Mula-mula Ashoka beragama Hindu, tetapi kemudian menjadi pengikut agama
Buddha. Sejak saat itu Ashoka menjadikan agama Buddha sebagai agama resmi negara.
Setelah Ashoka meninggal, kerajaan terpecah-belah menjadi kerajaan kecil. Peperangan
sering terjadi dan baru pada abad ke-4 M muncul seorang raja yang berhasil
mempersatukan kerajaan yang terpecah belah itu. Maka berdirilah Kerajaan Gupta
dengan Candragupta I sebagai rajanya.
7. Kepercayaan
Sistem kepercayaan masyarakat Lembah Sungai Indus bersifat politeisme atau
memuja banyak dewa. Dewa-dewa tersebut misalnya dewa kesuburan dan kemakmuran
(Dewi Ibu).
Masyarakat lembah Sungai Indus juga menyembah binatang-binatang seperti buaya
dan gajah serta menyembah pohon seperti pohon pipal (beringin). Pemujaan tersebut
dimaksudkan sebagai tanda terima kasih terhadap kehidupan yang dinikmatinya, berupa
kesejahteraan dan perdamaian.
8. Faktor penyebab kemunduran Lembah Sungai Indus
Beberapa teori menyatakan bahwa jatuhnya peradaban Mohenjodaro- Harappa
disebabkan karena adanya kekeringan yang diakibatkan oleh musim kering yang amat
hebat serta lama. Atau mungkin juga disebabkan karena bencana alam berupa gempa
bumi ataupun gunung meletus, mengingat letaknya yang berada di bawah kaki gunung.

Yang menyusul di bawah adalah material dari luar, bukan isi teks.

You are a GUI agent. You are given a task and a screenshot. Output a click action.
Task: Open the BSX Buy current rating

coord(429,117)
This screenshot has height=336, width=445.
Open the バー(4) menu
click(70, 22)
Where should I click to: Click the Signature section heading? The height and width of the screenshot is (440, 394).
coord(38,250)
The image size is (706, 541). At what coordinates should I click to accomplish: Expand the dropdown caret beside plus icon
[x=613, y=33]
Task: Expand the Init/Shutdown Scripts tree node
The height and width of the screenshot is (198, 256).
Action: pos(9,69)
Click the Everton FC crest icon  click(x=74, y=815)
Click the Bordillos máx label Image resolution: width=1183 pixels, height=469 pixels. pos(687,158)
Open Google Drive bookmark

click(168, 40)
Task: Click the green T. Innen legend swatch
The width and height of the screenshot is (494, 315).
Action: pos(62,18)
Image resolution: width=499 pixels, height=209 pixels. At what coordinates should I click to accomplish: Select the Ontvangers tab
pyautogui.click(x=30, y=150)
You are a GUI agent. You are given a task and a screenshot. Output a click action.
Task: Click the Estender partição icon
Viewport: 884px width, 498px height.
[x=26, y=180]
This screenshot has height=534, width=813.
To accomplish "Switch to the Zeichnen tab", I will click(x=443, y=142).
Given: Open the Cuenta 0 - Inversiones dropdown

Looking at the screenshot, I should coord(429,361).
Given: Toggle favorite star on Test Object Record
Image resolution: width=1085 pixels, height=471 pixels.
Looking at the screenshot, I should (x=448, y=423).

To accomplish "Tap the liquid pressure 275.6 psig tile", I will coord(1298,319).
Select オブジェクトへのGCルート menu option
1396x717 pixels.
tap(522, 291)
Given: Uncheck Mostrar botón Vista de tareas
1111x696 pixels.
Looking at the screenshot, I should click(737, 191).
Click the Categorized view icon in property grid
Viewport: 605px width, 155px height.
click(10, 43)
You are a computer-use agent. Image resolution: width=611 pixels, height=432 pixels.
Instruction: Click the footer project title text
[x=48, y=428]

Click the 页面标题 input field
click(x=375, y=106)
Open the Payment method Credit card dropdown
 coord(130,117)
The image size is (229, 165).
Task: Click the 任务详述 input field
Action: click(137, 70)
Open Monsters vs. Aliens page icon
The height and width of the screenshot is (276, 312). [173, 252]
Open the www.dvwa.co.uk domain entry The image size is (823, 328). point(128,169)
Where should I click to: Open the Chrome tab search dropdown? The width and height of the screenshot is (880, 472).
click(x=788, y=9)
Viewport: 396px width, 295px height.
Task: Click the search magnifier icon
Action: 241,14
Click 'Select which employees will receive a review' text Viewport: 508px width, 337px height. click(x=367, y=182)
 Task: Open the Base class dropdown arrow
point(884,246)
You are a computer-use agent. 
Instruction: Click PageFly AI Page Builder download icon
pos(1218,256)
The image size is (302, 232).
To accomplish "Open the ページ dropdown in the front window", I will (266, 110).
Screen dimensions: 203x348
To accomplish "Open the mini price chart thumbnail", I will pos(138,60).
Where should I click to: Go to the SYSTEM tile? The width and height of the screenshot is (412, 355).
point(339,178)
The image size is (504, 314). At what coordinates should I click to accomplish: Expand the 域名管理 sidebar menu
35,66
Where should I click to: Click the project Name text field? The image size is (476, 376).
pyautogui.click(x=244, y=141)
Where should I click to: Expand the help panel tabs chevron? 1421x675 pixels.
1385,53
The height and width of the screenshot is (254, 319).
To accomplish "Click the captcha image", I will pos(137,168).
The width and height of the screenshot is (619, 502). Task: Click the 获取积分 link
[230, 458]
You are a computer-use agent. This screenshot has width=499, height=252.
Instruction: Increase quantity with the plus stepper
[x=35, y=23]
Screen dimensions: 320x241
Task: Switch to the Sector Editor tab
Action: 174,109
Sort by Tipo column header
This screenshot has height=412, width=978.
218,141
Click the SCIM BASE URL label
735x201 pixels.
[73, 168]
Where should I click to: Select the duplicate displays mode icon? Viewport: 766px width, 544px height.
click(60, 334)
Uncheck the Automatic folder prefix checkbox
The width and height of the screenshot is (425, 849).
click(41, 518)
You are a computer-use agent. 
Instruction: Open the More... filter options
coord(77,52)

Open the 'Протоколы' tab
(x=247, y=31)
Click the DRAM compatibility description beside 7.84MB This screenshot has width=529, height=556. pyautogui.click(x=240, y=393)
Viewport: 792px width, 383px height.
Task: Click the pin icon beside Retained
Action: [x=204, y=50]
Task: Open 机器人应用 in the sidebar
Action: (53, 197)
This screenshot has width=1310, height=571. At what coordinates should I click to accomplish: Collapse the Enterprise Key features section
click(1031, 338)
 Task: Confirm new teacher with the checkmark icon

Wabah penyakit juga bisa dijadikan salah satu alasan punahnya peradaban
Mohenjodaro-Harappa. Tetapi, satu hal yang amat memungkinkan menjadi penyebab
runtuhnya peradaban Mohenjodaro-Harappa ialah adanya serangan dari luar. Diduga,
serangan ini berasal dari bangsa Arya. Mereka menyerbu, lalu memusnahkan seluruh
kebudayaan bangsa yang berbicara bahasa Dravida ini. Hal ini sesuai dengan yang

disebutkan pada kitab Weda. Di dalam kitab itu, disebutkan bahwa bangsa yang
dikalahkan itu ialah Dasyu atau yang tidak berhidung. Dugaan tersebut didasarkan atas
anggapan bahwa orang-orang yang mereka taklukkan adalah orang-orang yang tidak
suka berperang. Hal ini bisa dilihat dari teknologi persenjataan yang kurang baik,
misalnya dari kualitas ujung tombak maupun pedang mereka. Bukti-bukti yang lain
adalah adanya kumpulan tulang belulang manusia yang terdiri atas anak-anak dan
wanita yang berserakan di sebuah ruangan besar dan di tangga-tangga yang menuju
tempat pemandian umum ataupun jalanan umum. Bentuk dan sikap fisik yang
menggeliat, mengindikasikan adanya serangan, apalagi jika melihat adanya bagian
tulang leher yang terbawa ke bagian kepala, ketika kepala itu terlepas dari tubuh. Sejak
1500 SM, peradaban Mohenjodaro-Harappa runtuh, tidak lama setelah bangsa Arya itu
memasuki wilayah India lewat Iran. Sejak saat itu, dimulailah masa baru dalam
perkembangan kebudayaan India di bagian utara.